> EXERCISE REQUIREMENTS: There is one span to output from the data below: the lines starting at the line with "Urheberrecht und Datenschutz (426, 2208)" and ending at the line with "Zaakceptuj wszystkie (306, 2512)". Output it exactly, ends included, nothing more.

> Stored items:
......

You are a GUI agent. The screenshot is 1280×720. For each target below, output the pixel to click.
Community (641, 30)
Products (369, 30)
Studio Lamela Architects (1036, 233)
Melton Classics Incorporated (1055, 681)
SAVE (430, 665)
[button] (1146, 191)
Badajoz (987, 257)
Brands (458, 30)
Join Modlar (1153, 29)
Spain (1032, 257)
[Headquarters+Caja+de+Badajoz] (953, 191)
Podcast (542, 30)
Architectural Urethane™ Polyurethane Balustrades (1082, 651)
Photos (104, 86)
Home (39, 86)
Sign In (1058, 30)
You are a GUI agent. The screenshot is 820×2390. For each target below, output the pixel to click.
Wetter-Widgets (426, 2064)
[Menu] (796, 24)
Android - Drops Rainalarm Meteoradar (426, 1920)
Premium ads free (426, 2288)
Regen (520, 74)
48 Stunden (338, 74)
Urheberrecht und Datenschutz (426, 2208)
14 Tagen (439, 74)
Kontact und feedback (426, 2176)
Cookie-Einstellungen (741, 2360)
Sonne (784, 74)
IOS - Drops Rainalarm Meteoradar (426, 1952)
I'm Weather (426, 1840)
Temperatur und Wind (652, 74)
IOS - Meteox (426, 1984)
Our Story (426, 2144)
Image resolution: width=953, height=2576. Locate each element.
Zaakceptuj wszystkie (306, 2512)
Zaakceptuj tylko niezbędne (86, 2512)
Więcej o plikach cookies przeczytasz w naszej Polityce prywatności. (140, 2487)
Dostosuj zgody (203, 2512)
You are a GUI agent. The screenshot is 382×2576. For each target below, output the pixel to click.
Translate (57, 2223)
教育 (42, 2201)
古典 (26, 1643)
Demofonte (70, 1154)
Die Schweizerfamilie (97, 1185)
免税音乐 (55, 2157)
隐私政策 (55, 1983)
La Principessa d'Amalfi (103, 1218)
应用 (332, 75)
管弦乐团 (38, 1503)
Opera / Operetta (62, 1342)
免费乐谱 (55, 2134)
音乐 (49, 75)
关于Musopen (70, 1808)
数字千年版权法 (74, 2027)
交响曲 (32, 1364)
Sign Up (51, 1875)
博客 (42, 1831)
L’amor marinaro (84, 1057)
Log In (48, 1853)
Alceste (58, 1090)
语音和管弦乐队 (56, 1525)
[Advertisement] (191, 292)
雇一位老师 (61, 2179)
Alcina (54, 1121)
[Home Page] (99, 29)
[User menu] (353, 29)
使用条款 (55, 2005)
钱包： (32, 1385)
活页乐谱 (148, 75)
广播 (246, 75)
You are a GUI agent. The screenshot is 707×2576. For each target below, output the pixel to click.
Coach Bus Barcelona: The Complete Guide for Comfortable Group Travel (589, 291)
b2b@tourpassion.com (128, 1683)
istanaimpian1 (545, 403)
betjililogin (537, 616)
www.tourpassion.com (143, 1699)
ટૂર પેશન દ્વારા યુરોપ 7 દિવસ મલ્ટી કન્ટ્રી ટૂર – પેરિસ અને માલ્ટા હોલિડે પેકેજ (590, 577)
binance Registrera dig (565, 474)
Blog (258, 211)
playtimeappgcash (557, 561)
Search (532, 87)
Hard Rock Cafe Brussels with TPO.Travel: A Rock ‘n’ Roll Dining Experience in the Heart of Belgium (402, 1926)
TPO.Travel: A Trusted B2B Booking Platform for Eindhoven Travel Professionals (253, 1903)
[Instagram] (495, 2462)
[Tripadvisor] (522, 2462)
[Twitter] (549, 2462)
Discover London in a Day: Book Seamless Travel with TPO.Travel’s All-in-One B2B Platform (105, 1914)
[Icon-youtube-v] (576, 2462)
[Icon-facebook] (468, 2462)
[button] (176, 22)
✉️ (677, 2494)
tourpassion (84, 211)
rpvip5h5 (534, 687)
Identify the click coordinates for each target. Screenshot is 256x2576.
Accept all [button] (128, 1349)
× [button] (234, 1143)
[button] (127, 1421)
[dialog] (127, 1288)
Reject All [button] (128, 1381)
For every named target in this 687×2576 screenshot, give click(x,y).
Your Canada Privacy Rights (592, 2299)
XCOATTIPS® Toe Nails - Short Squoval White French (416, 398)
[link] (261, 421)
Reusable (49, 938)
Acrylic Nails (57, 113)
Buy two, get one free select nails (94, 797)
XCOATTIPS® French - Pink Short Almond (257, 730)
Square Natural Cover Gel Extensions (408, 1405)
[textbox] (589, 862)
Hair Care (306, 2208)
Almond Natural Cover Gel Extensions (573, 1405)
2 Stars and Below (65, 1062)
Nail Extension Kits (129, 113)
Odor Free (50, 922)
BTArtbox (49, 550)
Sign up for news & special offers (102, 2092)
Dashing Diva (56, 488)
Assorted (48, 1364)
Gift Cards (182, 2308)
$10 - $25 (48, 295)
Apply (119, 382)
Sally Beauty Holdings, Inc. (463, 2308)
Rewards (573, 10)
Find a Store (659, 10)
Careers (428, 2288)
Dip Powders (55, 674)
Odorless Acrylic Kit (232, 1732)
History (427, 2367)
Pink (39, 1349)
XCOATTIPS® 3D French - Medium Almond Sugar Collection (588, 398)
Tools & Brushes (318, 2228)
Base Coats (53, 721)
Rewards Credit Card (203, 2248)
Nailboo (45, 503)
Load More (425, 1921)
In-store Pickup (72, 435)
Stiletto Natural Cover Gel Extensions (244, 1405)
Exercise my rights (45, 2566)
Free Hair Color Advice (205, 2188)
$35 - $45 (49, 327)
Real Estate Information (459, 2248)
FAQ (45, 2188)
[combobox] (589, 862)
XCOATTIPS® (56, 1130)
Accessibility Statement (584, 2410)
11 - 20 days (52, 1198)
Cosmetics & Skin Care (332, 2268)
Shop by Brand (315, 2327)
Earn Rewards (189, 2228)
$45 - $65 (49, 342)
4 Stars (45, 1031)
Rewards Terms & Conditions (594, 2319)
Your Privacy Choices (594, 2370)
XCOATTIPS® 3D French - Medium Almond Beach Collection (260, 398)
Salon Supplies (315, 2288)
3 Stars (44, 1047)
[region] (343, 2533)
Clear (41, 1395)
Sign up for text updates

......

> RESPONSE TO THIS TASK:
Urheberrecht und Datenschutz (426, 2208)
14 Tagen (439, 74)
Kontact und feedback (426, 2176)
Cookie-Einstellungen (741, 2360)
Sonne (784, 74)
IOS - Drops Rainalarm Meteoradar (426, 1952)
I'm Weather (426, 1840)
Temperatur und Wind (652, 74)
IOS - Meteox (426, 1984)
Our Story (426, 2144)
Image resolution: width=953, height=2576. Locate each element.
Zaakceptuj wszystkie (306, 2512)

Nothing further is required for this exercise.